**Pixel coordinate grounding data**
.....

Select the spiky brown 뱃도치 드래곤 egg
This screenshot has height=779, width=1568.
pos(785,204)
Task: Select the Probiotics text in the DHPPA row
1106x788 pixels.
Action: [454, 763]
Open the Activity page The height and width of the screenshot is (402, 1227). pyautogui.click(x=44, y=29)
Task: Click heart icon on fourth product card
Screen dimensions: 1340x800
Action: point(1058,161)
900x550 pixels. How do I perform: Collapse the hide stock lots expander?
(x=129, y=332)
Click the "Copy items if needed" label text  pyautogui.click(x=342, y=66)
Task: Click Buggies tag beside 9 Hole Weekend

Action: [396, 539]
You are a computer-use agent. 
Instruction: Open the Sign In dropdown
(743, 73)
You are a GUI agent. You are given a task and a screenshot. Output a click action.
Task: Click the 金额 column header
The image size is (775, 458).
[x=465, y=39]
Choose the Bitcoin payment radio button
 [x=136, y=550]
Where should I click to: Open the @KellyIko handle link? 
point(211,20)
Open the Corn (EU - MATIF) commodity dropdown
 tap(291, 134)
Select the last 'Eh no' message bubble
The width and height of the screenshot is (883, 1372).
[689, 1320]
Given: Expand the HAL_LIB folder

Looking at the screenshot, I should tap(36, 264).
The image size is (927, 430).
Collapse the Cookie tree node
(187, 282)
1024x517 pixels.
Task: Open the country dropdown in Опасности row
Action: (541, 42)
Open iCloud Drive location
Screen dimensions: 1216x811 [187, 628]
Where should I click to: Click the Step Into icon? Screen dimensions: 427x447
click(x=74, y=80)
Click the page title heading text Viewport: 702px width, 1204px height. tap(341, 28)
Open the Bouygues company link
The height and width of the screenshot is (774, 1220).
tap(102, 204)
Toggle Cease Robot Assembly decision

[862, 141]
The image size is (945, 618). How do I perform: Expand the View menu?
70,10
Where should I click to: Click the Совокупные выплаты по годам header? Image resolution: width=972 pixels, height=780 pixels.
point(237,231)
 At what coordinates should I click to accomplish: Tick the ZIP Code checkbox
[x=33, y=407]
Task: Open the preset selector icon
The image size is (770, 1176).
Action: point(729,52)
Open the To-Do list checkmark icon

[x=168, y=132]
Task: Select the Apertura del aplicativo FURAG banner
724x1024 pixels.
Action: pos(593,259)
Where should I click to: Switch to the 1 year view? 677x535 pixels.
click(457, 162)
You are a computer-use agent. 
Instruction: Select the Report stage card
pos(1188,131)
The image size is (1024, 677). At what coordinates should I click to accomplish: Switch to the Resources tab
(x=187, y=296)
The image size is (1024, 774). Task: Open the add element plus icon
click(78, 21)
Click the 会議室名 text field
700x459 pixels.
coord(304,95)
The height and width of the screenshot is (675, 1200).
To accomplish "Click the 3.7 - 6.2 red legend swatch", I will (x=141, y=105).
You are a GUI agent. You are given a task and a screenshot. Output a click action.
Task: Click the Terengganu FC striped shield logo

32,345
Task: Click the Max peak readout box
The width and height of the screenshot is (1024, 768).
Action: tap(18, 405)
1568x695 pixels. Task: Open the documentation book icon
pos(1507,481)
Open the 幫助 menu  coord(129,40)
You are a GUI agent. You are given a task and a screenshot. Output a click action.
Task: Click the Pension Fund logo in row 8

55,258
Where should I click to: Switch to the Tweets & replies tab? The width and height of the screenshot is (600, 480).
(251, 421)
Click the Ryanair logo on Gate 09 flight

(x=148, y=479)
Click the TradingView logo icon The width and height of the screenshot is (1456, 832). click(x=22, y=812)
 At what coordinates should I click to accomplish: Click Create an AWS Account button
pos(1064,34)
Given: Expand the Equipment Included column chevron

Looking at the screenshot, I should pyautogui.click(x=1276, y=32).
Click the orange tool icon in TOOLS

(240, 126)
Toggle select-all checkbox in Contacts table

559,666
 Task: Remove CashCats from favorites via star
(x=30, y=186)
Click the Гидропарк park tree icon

.....

**Exercise requirements**
Nothing but the lines from the one containing "At what coordinates should I click to accomplish: Click" to the end of the records above should appear, each copied exactly.

**Solved exercise**
 At what coordinates should I click to accomplish: Click Create an AWS Account button
pos(1064,34)
Given: Expand the Equipment Included column chevron

Looking at the screenshot, I should pyautogui.click(x=1276, y=32).
Click the orange tool icon in TOOLS

(240, 126)
Toggle select-all checkbox in Contacts table

559,666
 Task: Remove CashCats from favorites via star
(x=30, y=186)
Click the Гидропарк park tree icon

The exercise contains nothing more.